Offset printing Guide, Meaning , Facts, Information and Description
The Offset Printing process
The advantages of offset printing include:
- Consistent high image quality -- sharper and cleaner than letterpress because the rubber blanket conforms to the texture of the printing surface
- Usability on a wide range of printing surfaces in addition to smooth paper (e.g., wood, cloth, metal, leather, rough paper)
- Quick and easy production of printing plates
- Longer plate life than on direct litho presses -- because there is no direct contact between the plate and the printing surface.

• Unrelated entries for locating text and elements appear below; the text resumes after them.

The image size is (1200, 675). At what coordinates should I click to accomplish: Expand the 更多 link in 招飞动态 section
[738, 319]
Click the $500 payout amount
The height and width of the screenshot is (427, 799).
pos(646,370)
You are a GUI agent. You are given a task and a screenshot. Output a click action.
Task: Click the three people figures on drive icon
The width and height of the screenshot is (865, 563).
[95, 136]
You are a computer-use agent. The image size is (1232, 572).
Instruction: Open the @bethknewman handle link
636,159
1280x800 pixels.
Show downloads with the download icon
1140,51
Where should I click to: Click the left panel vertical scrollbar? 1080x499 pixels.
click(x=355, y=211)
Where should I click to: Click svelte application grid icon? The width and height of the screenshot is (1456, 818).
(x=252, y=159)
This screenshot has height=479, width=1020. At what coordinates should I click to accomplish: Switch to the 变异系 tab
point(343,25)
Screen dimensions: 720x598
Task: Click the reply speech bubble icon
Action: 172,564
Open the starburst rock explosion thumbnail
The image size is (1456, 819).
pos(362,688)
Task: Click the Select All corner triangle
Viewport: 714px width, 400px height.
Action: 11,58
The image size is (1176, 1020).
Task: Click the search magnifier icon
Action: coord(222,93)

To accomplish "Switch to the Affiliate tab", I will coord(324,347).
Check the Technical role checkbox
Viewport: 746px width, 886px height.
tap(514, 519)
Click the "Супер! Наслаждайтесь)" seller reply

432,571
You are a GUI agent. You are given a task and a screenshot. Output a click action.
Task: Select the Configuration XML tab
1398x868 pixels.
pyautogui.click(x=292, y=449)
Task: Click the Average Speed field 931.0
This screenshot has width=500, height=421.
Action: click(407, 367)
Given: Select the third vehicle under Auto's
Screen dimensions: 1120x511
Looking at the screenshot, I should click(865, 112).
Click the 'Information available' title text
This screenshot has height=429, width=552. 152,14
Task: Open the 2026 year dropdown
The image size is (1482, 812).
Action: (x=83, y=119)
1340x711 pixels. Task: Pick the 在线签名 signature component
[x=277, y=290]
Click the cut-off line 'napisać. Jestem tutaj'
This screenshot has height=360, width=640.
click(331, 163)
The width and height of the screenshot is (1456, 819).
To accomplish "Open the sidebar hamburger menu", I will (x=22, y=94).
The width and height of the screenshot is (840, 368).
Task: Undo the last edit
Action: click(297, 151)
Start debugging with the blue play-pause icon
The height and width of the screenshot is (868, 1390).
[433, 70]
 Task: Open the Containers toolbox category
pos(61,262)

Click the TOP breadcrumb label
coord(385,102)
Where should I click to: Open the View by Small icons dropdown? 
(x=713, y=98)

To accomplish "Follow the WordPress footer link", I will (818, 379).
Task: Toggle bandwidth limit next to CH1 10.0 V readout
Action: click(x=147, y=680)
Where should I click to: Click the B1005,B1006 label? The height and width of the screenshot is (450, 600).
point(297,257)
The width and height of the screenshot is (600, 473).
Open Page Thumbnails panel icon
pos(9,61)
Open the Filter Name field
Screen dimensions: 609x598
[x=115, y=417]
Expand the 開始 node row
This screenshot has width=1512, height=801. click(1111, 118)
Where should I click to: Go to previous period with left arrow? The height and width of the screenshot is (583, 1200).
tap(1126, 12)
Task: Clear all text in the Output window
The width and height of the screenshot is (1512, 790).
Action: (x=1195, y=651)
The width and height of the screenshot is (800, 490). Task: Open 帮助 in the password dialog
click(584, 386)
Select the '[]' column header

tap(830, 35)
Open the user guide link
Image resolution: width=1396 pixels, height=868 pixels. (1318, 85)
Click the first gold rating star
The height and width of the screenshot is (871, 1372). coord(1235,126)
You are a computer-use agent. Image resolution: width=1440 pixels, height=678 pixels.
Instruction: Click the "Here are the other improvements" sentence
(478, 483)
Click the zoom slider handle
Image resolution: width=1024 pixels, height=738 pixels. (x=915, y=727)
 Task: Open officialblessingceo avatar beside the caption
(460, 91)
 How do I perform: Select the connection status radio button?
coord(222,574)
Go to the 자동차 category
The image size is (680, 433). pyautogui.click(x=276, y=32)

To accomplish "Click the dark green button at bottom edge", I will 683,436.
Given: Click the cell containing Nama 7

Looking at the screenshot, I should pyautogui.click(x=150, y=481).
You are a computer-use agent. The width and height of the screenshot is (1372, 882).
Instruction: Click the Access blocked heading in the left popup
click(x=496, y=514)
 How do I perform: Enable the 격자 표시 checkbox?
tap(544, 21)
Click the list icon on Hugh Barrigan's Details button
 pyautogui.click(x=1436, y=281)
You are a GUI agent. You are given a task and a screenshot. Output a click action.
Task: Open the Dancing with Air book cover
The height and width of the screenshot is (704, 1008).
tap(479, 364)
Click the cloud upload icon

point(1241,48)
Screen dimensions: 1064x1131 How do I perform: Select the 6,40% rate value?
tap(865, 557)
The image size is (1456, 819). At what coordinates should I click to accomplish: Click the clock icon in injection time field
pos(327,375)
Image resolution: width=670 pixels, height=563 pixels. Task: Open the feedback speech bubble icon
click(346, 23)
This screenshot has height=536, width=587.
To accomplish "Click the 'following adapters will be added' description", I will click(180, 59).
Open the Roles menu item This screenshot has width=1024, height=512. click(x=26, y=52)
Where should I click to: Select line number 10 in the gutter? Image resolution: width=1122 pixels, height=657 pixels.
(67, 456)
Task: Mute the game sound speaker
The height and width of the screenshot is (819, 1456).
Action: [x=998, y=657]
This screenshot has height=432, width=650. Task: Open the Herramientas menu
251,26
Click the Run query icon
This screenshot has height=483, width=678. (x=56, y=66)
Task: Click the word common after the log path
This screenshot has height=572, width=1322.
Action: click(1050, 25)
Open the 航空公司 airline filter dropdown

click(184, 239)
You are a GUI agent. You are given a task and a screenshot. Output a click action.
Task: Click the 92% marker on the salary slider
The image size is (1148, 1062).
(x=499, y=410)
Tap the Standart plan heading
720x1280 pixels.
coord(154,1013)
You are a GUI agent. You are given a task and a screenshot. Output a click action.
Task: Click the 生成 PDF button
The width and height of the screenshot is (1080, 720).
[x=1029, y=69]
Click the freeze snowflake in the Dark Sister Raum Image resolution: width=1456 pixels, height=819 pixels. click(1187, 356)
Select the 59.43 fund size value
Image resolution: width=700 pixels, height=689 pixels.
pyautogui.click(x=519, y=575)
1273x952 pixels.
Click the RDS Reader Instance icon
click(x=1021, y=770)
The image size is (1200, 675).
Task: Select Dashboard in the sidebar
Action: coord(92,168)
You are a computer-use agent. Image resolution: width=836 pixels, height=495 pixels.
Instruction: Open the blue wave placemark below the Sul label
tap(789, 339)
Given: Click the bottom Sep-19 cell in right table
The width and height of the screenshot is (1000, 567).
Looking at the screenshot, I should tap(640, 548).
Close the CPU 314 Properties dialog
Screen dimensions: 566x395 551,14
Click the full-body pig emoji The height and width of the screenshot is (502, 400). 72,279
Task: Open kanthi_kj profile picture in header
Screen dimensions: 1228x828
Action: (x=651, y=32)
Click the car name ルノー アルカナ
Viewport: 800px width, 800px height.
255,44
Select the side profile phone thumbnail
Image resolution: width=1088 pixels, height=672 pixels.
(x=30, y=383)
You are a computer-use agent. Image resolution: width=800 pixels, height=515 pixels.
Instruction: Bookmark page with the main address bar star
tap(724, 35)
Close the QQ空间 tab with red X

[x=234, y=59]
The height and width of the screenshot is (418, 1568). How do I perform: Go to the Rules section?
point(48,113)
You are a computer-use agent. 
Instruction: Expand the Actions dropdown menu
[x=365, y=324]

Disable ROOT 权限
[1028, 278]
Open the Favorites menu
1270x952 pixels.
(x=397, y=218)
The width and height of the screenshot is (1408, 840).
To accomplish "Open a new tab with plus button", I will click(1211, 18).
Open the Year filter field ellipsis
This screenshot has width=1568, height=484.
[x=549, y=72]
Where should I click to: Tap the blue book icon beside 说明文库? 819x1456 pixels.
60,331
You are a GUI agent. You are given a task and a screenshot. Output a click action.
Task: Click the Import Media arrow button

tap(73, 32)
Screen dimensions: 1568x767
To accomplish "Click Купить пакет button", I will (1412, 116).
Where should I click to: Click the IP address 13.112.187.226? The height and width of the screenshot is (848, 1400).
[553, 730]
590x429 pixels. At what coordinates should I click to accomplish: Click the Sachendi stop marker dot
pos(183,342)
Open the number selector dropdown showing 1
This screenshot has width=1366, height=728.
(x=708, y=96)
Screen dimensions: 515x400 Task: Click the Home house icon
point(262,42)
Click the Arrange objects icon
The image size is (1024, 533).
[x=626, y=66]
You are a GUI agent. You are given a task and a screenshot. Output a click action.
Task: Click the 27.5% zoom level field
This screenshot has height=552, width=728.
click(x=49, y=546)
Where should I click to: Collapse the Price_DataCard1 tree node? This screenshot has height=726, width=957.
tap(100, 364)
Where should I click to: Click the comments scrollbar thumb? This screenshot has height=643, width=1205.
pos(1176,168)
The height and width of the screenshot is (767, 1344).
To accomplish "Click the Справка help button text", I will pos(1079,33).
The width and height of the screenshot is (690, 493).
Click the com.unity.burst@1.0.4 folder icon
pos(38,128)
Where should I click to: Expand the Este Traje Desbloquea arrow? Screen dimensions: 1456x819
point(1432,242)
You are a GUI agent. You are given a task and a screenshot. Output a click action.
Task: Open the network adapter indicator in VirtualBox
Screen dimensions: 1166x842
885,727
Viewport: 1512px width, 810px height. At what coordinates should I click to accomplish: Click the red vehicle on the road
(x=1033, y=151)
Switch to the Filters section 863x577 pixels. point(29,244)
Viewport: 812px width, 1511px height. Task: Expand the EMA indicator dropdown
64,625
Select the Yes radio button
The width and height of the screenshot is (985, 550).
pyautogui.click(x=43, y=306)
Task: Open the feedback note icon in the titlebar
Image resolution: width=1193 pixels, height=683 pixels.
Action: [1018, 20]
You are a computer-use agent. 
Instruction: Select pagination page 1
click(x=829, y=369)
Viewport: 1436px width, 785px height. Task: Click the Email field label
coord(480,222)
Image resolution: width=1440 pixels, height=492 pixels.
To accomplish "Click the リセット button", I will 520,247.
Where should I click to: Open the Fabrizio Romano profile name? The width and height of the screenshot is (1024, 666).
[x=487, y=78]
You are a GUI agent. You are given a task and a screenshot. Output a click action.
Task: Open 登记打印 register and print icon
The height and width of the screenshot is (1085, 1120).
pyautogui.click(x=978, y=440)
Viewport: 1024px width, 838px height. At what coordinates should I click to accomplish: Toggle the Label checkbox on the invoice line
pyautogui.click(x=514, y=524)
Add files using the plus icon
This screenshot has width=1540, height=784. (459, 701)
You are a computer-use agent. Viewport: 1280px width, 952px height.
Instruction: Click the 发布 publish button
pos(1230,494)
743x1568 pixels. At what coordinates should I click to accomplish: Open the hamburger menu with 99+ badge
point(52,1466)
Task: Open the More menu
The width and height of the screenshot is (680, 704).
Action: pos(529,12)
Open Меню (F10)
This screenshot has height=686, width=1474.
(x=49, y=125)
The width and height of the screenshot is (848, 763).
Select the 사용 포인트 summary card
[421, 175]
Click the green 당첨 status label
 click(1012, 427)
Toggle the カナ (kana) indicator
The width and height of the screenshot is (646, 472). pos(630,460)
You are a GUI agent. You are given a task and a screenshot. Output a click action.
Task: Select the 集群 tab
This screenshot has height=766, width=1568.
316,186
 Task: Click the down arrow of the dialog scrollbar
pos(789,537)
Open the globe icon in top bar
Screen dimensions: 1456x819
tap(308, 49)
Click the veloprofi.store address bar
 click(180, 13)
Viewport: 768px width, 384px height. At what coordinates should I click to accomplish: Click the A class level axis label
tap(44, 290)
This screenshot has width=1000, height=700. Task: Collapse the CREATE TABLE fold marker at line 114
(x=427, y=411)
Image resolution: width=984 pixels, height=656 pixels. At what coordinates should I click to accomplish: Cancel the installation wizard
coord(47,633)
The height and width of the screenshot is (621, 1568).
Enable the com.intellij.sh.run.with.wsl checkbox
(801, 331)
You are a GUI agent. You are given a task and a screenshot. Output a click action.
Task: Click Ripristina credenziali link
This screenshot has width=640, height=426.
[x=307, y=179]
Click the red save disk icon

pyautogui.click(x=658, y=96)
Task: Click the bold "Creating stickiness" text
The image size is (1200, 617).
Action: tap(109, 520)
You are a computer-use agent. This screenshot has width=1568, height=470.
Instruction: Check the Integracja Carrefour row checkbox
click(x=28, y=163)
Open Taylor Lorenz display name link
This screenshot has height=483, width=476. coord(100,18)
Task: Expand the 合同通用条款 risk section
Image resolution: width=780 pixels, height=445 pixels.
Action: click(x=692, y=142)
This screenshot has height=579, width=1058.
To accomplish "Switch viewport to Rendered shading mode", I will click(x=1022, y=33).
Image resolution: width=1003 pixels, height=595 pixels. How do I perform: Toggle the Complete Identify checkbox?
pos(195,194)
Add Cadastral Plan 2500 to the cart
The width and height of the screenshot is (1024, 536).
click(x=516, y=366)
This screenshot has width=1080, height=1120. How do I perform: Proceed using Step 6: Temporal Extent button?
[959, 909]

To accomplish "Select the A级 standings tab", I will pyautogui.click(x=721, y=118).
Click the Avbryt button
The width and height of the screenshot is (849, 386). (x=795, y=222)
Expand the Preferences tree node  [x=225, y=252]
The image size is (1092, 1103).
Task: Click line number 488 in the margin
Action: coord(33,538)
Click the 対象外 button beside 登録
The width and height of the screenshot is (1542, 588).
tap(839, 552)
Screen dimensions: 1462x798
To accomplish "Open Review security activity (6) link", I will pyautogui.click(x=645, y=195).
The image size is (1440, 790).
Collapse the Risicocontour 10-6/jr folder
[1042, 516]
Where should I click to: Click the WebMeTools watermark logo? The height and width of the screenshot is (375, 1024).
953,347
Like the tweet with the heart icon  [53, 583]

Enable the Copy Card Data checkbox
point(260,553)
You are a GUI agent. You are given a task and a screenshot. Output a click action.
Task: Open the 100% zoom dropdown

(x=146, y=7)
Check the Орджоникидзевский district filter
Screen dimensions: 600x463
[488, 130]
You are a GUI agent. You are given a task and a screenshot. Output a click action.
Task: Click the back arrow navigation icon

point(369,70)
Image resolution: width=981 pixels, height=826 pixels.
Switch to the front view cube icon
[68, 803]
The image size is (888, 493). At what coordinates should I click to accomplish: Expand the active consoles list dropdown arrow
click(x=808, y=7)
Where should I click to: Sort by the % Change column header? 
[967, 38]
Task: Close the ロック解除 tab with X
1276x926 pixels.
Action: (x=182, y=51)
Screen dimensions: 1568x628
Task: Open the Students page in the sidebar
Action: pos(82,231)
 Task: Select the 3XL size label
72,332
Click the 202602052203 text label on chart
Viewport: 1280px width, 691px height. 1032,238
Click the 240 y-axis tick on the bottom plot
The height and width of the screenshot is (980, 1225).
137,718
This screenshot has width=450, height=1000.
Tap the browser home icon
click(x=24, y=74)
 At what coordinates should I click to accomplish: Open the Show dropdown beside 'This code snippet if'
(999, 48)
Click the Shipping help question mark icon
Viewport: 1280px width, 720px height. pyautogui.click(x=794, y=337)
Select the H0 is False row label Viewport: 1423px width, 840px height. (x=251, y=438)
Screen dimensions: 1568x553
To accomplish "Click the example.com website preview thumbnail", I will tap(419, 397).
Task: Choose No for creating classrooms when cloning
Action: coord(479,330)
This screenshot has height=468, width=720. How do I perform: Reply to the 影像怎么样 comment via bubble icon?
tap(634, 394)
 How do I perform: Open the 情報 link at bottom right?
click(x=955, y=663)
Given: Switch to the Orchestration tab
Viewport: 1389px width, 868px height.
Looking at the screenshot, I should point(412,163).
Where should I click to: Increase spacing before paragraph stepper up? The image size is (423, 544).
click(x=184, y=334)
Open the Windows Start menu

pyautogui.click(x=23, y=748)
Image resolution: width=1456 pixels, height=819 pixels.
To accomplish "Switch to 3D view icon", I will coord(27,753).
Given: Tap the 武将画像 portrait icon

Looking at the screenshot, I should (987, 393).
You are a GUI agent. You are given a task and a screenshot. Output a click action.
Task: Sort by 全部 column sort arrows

The first person to use an offset press to print on paper was probably American Ira Washington Rubel in 1903. He got the idea accidentally by noticing that whenever a sheet of paper was not fed into his lithographic press during operation, the stone printed its image to the rubber-covered impression cylinder, and the next impression had an image on both sides: direct litho on the front and an image from the rubber blanket on the back. Rubel then noticed that the image on the back of the sheet was much sharper and clearer than the direct litho image because the soft rubber was able to press the image onto the paper better than the hard stone. He soon decided to build a press which printed every image from the plate to the blanket and then to the paper. Brothers Charles and Albert Harris independently observed this process at about the same time and developed an offset press for the Harris Automatic Press Company soon after.
Harris designed his offset press around a rotary letterpress machine. It used a metal plate bent around a cylinder at the top of the machine that pressed against ink and water rollers. A blanket cylinder was positioned directly below, and in contact with, the plate cylinder. The impression cylinder below pressed the paper to the blanket in order to transfer the image to the sheet (see diagram). While this basic process is still used today, refinements include two-sided printing and web feeding (using rolls of paper rather than sheets).
During the 1950s, offset printing became the most popular form of commercial printing as improvements were made in plates, inks and paper, maximizing the technique's superior production speed and plate durability. Today, the majority of printing, including newspapers, is done by the offset process.